(Lines with target coordinates)
————————
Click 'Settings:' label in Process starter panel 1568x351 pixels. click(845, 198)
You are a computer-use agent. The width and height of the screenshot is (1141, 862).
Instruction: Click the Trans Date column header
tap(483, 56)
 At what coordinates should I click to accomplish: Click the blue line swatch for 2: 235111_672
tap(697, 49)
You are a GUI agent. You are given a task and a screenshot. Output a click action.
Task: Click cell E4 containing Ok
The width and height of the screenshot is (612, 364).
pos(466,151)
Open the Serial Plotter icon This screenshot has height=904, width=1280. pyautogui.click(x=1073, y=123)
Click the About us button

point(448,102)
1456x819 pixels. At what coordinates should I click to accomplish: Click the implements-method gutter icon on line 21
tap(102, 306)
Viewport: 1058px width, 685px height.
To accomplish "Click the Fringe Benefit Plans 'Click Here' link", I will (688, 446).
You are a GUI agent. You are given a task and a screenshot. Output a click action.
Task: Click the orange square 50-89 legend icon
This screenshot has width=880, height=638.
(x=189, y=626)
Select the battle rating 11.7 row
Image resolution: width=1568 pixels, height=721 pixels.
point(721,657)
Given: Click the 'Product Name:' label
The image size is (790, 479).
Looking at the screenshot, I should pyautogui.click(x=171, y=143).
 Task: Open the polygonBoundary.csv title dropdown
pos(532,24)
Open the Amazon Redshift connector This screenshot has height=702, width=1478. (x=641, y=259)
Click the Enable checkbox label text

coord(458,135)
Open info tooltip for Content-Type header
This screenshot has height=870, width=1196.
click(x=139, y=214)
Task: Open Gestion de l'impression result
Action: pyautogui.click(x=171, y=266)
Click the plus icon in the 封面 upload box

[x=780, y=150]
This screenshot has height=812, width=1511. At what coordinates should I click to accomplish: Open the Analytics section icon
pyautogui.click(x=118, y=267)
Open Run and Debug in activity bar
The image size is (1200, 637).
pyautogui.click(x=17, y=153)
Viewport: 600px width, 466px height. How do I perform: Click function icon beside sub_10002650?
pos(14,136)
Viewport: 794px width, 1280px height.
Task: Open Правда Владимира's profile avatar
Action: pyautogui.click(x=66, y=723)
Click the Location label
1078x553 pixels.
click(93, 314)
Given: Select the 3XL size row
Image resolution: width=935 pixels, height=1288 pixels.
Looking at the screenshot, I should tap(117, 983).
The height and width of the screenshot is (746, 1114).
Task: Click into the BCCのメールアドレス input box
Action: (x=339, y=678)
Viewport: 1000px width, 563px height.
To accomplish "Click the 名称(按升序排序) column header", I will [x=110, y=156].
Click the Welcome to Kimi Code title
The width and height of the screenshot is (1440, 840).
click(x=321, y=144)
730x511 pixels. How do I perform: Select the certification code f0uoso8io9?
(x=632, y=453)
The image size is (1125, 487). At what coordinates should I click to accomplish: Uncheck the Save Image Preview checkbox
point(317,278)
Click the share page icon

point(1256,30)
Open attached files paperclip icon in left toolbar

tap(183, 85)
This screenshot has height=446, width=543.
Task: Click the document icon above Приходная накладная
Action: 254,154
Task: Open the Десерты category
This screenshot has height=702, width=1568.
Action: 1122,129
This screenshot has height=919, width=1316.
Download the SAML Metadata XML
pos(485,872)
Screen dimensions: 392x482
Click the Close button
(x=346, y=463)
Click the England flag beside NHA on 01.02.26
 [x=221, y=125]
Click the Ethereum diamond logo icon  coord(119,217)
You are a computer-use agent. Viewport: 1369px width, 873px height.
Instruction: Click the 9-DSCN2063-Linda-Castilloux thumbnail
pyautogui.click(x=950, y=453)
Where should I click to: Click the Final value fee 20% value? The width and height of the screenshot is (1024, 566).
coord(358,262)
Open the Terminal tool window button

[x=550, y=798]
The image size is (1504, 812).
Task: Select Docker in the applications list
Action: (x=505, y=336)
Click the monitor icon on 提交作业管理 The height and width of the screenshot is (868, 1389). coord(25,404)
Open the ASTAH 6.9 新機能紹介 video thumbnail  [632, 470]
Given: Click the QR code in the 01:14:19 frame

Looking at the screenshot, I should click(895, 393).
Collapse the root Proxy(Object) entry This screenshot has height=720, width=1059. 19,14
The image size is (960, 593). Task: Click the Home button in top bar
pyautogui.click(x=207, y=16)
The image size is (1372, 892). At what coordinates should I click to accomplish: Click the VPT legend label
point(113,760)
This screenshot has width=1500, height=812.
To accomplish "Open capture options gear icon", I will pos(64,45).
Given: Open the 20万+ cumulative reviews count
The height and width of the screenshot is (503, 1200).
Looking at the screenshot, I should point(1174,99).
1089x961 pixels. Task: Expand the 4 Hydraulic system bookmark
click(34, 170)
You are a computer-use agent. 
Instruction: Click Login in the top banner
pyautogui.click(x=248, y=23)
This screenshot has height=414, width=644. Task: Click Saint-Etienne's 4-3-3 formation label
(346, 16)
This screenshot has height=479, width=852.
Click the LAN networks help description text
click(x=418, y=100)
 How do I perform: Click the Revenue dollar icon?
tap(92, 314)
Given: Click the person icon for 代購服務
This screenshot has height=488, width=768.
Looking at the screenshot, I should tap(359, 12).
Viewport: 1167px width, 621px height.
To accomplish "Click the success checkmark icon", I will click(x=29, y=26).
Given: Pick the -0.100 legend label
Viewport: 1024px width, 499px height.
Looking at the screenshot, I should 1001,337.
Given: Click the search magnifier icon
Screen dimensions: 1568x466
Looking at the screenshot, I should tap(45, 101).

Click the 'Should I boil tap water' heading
————————
Put the lines above into a Markdown table with the columns Row and Line, numbering each row and leaving out blank lines.

| Row | Line |
|---|---|
| 1 | Click 'Settings:' label in Process starter panel 1568x351 pixels. click(845, 198) |
| 2 | You are a computer-use agent. The width and height of the screenshot is (1141, 862). |
| 3 | Instruction: Click the Trans Date column header |
| 4 | tap(483, 56) |
| 5 |  At what coordinates should I click to accomplish: Click the blue line swatch for 2: 235111_672 |
| 6 | tap(697, 49) |
| 7 | You are a GUI agent. You are given a task and a screenshot. Output a click action. |
| 8 | Task: Click cell E4 containing Ok |
| 9 | The width and height of the screenshot is (612, 364). |
| 10 | pos(466,151) |
| 11 | Open the Serial Plotter icon This screenshot has height=904, width=1280. pyautogui.click(x=1073, y=123) |
| 12 | Click the About us button |
| 13 | point(448,102) |
| 14 | 1456x819 pixels. At what coordinates should I click to accomplish: Click the implements-method gutter icon on line 21 |
| 15 | tap(102, 306) |
| 16 | Viewport: 1058px width, 685px height. |
| 17 | To accomplish "Click the Fringe Benefit Plans 'Click Here' link", I will (688, 446). |
| 18 | You are a GUI agent. You are given a task and a screenshot. Output a click action. |
| 19 | Task: Click the orange square 50-89 legend icon |
| 20 | This screenshot has width=880, height=638. |
| 21 | (x=189, y=626) |
| 22 | Select the battle rating 11.7 row |
| 23 | Image resolution: width=1568 pixels, height=721 pixels. |
| 24 | point(721,657) |
| 25 | Given: Click the 'Product Name:' label |
| 26 | The image size is (790, 479). |
| 27 | Looking at the screenshot, I should pyautogui.click(x=171, y=143). |
| 28 |  Task: Open the polygonBoundary.csv title dropdown |
| 29 | pos(532,24) |
| 30 | Open the Amazon Redshift connector This screenshot has height=702, width=1478. (x=641, y=259) |
| 31 | Click the Enable checkbox label text |
| 32 | coord(458,135) |
| 33 | Open info tooltip for Content-Type header |
| 34 | This screenshot has height=870, width=1196. |
| 35 | click(x=139, y=214) |
| 36 | Task: Open Gestion de l'impression result |
| 37 | Action: pyautogui.click(x=171, y=266) |
| 38 | Click the plus icon in the 封面 upload box |
| 39 | [x=780, y=150] |
| 40 | This screenshot has height=812, width=1511. At what coordinates should I click to accomplish: Open the Analytics section icon |
| 41 | pyautogui.click(x=118, y=267) |
| 42 | Open Run and Debug in activity bar |
| 43 | The image size is (1200, 637). |
| 44 | pyautogui.click(x=17, y=153) |
| 45 | Viewport: 600px width, 466px height. How do I perform: Click function icon beside sub_10002650? |
| 46 | pos(14,136) |
| 47 | Viewport: 794px width, 1280px height. |
| 48 | Task: Open Правда Владимира's profile avatar |
| 49 | Action: pyautogui.click(x=66, y=723) |
| 50 | Click the Location label |
| 51 | 1078x553 pixels. |
| 52 | click(93, 314) |
| 53 | Given: Select the 3XL size row |
| 54 | Image resolution: width=935 pixels, height=1288 pixels. |
| 55 | Looking at the screenshot, I should tap(117, 983). |
| 56 | The height and width of the screenshot is (746, 1114). |
| 57 | Task: Click into the BCCのメールアドレス input box |
| 58 | Action: (x=339, y=678) |
| 59 | Viewport: 1000px width, 563px height. |
| 60 | To accomplish "Click the 名称(按升序排序) column header", I will [x=110, y=156]. |
| 61 | Click the Welcome to Kimi Code title |
| 62 | The width and height of the screenshot is (1440, 840). |
| 63 | click(x=321, y=144) |
| 64 | 730x511 pixels. How do I perform: Select the certification code f0uoso8io9? |
| 65 | (x=632, y=453) |
| 66 | The image size is (1125, 487). At what coordinates should I click to accomplish: Uncheck the Save Image Preview checkbox |
| 67 | point(317,278) |
| 68 | Click the share page icon |
| 69 | point(1256,30) |
| 70 | Open attached files paperclip icon in left toolbar |
| 71 | tap(183, 85) |
| 72 | This screenshot has height=446, width=543. |
| 73 | Task: Click the document icon above Приходная накладная |
| 74 | Action: 254,154 |
| 75 | Task: Open the Десерты category |
| 76 | This screenshot has height=702, width=1568. |
| 77 | Action: 1122,129 |
| 78 | This screenshot has height=919, width=1316. |
| 79 | Download the SAML Metadata XML |
| 80 | pos(485,872) |
| 81 | Screen dimensions: 392x482 |
| 82 | Click the Close button |
| 83 | (x=346, y=463) |
| 84 | Click the England flag beside NHA on 01.02.26 |
| 85 |  [x=221, y=125] |
| 86 | Click the Ethereum diamond logo icon  coord(119,217) |
| 87 | You are a computer-use agent. Viewport: 1369px width, 873px height. |
| 88 | Instruction: Click the 9-DSCN2063-Linda-Castilloux thumbnail |
| 89 | pyautogui.click(x=950, y=453) |
| 90 | Where should I click to: Click the Final value fee 20% value? The width and height of the screenshot is (1024, 566). |
| 91 | coord(358,262) |
| 92 | Open the Terminal tool window button |
| 93 | [x=550, y=798] |
| 94 | The image size is (1504, 812). |
| 95 | Task: Select Docker in the applications list |
| 96 | Action: (x=505, y=336) |
| 97 | Click the monitor icon on 提交作业管理 The height and width of the screenshot is (868, 1389). coord(25,404) |
| 98 | Open the ASTAH 6.9 新機能紹介 video thumbnail  [632, 470] |
| 99 | Given: Click the QR code in the 01:14:19 frame |
| 100 | Looking at the screenshot, I should click(895, 393). |
| 101 | Collapse the root Proxy(Object) entry This screenshot has height=720, width=1059. 19,14 |
| 102 | The image size is (960, 593). Task: Click the Home button in top bar |
| 103 | pyautogui.click(x=207, y=16) |
| 104 | The image size is (1372, 892). At what coordinates should I click to accomplish: Click the VPT legend label |
| 105 | point(113,760) |
| 106 | This screenshot has width=1500, height=812. |
| 107 | To accomplish "Open capture options gear icon", I will pos(64,45). |
| 108 | Given: Open the 20万+ cumulative reviews count |
| 109 | The height and width of the screenshot is (503, 1200). |
| 110 | Looking at the screenshot, I should point(1174,99). |
| 111 | 1089x961 pixels. Task: Expand the 4 Hydraulic system bookmark |
| 112 | click(34, 170) |
| 113 | You are a computer-use agent.  |
| 114 | Instruction: Click Login in the top banner |
| 115 | pyautogui.click(x=248, y=23) |
| 116 | This screenshot has height=414, width=644. Task: Click Saint-Etienne's 4-3-3 formation label |
| 117 | (346, 16) |
| 118 | This screenshot has height=479, width=852. |
| 119 | Click the LAN networks help description text |
| 120 | click(x=418, y=100) |
| 121 |  How do I perform: Click the Revenue dollar icon? |
| 122 | tap(92, 314) |
| 123 | Given: Click the person icon for 代購服務 |
| 124 | This screenshot has height=488, width=768. |
| 125 | Looking at the screenshot, I should tap(359, 12). |
| 126 | Viewport: 1167px width, 621px height. |
| 127 | To accomplish "Click the success checkmark icon", I will click(x=29, y=26). |
| 128 | Given: Pick the -0.100 legend label |
| 129 | Viewport: 1024px width, 499px height. |
| 130 | Looking at the screenshot, I should 1001,337. |
| 131 | Given: Click the search magnifier icon |
| 132 | Screen dimensions: 1568x466 |
| 133 | Looking at the screenshot, I should tap(45, 101). |
| 134 | Click the 'Should I boil tap water' heading |